In XLIFF, the ITS provenance annotation should only be added as local stand-off markup i.e. using a its:provenanceRecords element within the XLIFF file. This facilitates the addition of further its:provenanceRecord elements as additional translation, translation revisions or other activities recorded in external provenance records are conducted upon the XLIFF file.

If the its:provenanceRecords element referenced by a its:provenanceRecordsRef contains any of the translation or translation revision related attributes, namely: its:person, its:personRef, its:org, its:orgRef, its:tool, its:toolRef, its:revPerson, its:revPersonRef, its:revOrg, its:revOrgRef, its:revTool or its:revToolRef, then the its:provenanceRecordsRef should only be used as local or global annotation selecting xlf:target or xlf:bin-target elements or a xlf:mrk inline markup within either of those XLIFF elements. This is because the provenance mark-up in this case is appropriate only to translated text.

If the its:provenanceRecords element referenced by a its:provenanceRecordsRef contains only the provRef attribute, then the its:provenanceRecordsRef may be used as local or global annotation selecting any XLIFF elements, since the its:provRef attribute may point to an external provenance records that could relate to an activity that resulted in textual content of any of the elements in an XLIFF file.

If, as the result of additional activities upon an XLIFF file results in values in a its:provenanceRecord that forks from that of other elements referencing the same its:provenanceRecords, then that its:provenanceRecords must be copied to a new element with a distinct id, while the reference attribute for the element(s) concerned is changed to refer to this new its:provenanceRecords id.

Design Note

Note XLIFF1.2 supports some constructs that could map to ITS provenance annotation as outlined below.
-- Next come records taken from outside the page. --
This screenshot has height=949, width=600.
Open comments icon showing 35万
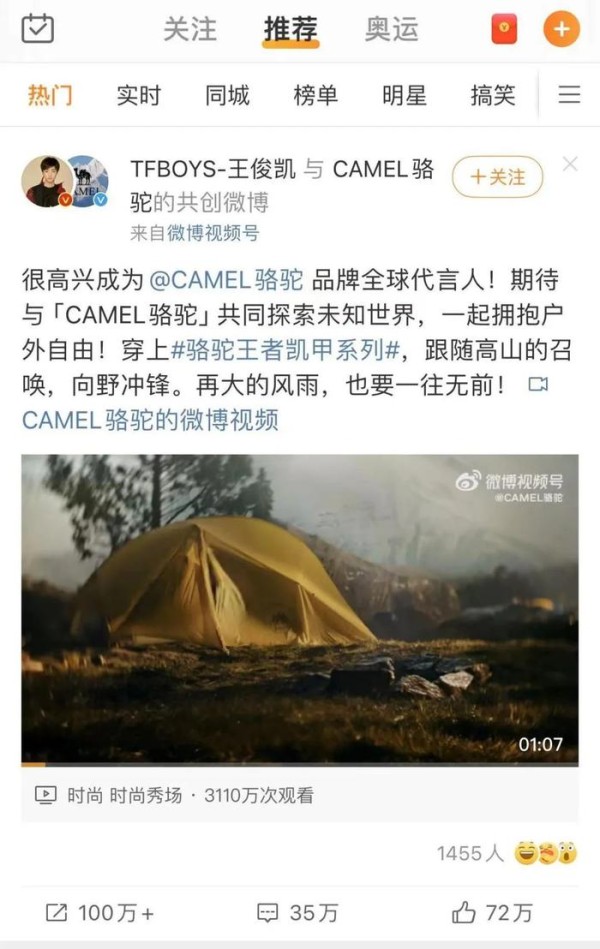[x=297, y=913]
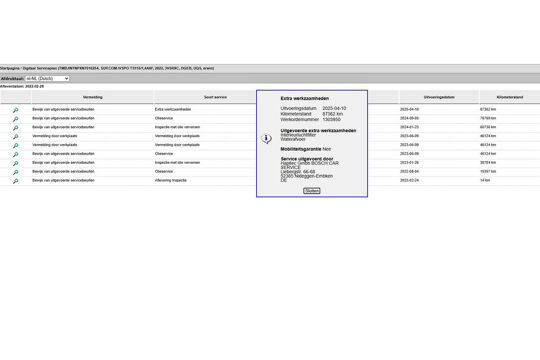Sort by the Vermelding column header
The width and height of the screenshot is (540, 360).
pyautogui.click(x=93, y=97)
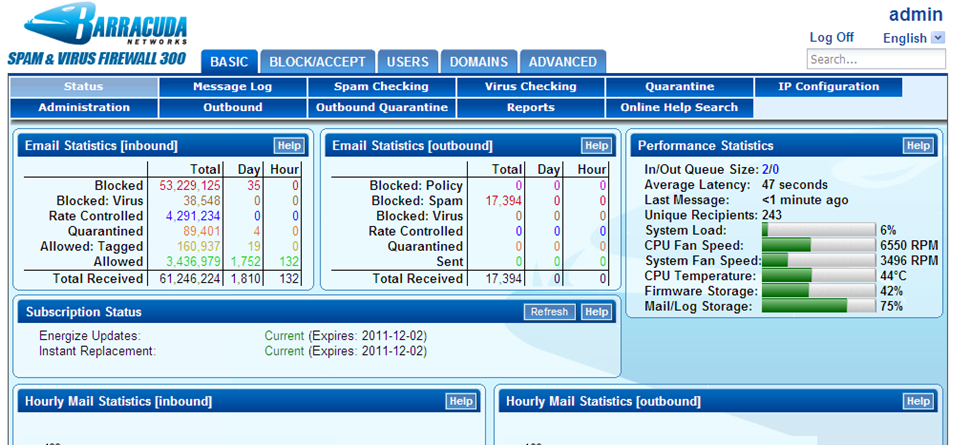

This mapping is not recommended because these elements are dropped in XLIFF 2.0, so that the solution would not be future proof.

<trans-unit phase-name="#ph1">
<target phase-name="#ph2">
...
<phase-group>
 <phase phase-name="ph1">
   process-name="translate"
   company-name="[value of its:orgRef or its:org]"
   tool-id="tl1"
   contact-name="[value of its:person]"
   contact-email="[value of its:personRef IF it has scheme 'mailto:'] "
   /> 
 <phase phase-name="ph2">
 ...
   /> 
</phase-group> 
 ... 
<tool tool-id="tl1">
  tool-name="[value of its:toolRef or its:tool]"
</tool>

One limitation however is that we can't map non 'mailto:' scheme for its:personRef into contact-email. Therefore the proposed mapping uses a reference to the ITS stand-off record, its:provenanceRecords. This also offers a similar mapping then for both XLIFF1.2 and XLIFF2.0 where phase-group is not available.